Restaurant information
- Established: March 2022
- Location: 570 Vanderbilt Avenue, Brooklyn, New York, 11238, United States
- Coordinates: 40°40′46.5″N 73°58′6.5″W﻿ / ﻿40.679583°N 73.968472°W

= Patti Ann's =

Patti Ann's was a restaurant in the Prospect Heights neighborhood of Brooklyn. The restaurant served food inspired by the cuisine of the Midwestern United States. The restaurant closed in 2025.

==History==
Chef and owner Greg Baxtrom signed a lease for the space now occupied by Patti Ann's before the COVID-19 pandemic. Originally, Baxtrom planned to open a raw bar in the space, and has said he intended to "rip off Joe's Stone Crab".

Patti Ann's opened in March 2022. Baxtrom named the restaurant for his mother, and components of the restaurant's interior were built by Baxtrom's father, a carpenter. Baxtrom also operates Olmsted and several other restaurants located near Patti Ann's.

===Food and menu===
The restaurant served food inspired by the cuisine of the Midwestern United States. The restaurant began serving tavern-style pizza in early 2023, Baxtrom has said serving tavern-style pizza was "always...eventually" the plan for Patti Ann's.
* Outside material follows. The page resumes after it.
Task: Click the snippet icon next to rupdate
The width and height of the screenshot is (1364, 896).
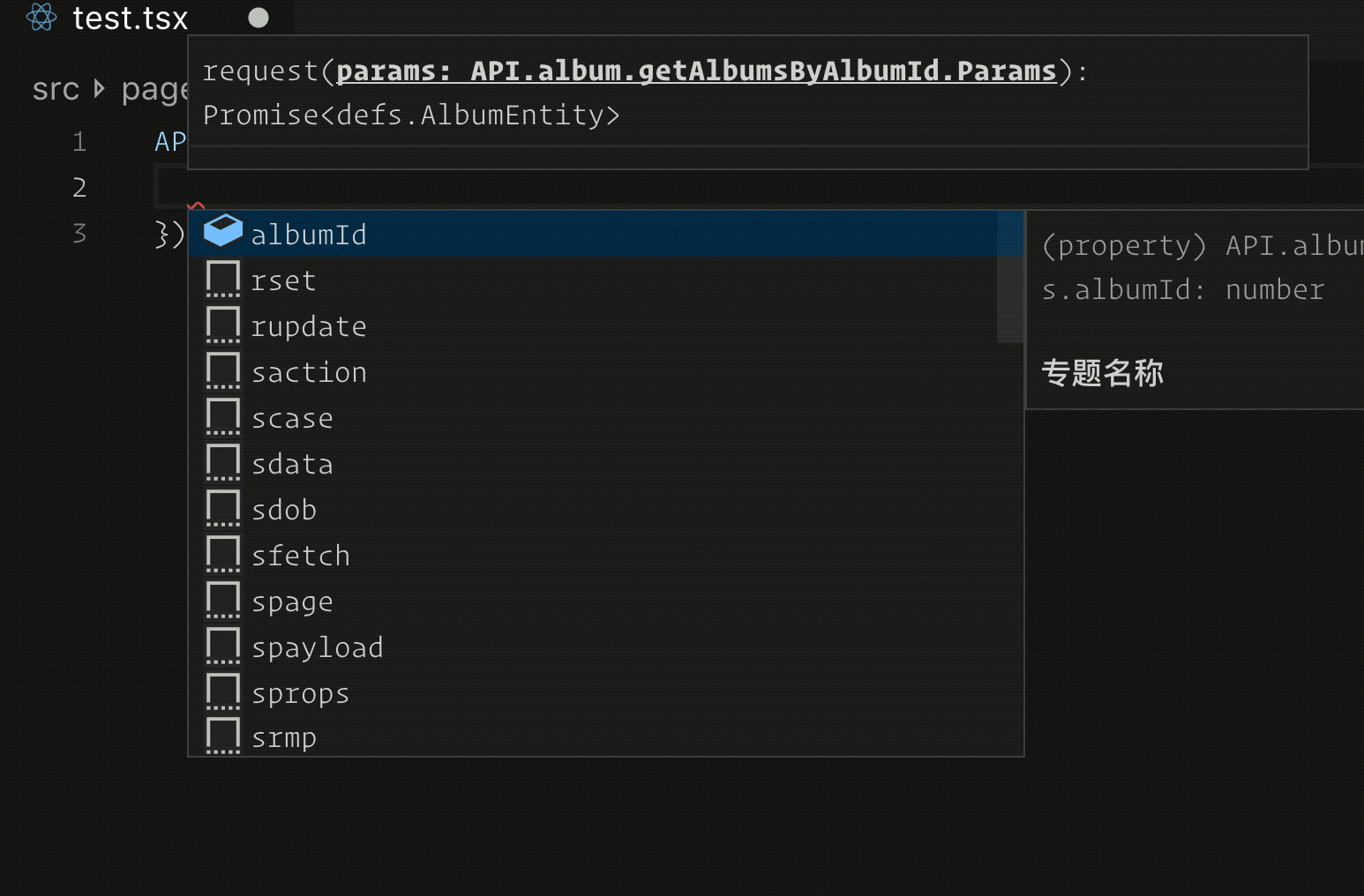Action: [223, 324]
Baxtrom, owner of the restaurant, grew up in the Midwest, south of Chicago.

==Reviews==
Eater New York included the restaurant on its list of "Most Anticipated" restaurant openings in New York City for spring 2022.

In a review published by Grub Street, Adam Platt praised the restaurant, writing that he had "never tasted a bad thing" at Patti Ann's, other than a "grimly realistic reimagining...of a midwestern shrimp cocktail".

Nikita Richardson included the restaurant on a list of restaurants to take one's "picky parents" published by The New York Times. Richardson praised the restaurant as "just fun" though noted that some menu items did "overdo it".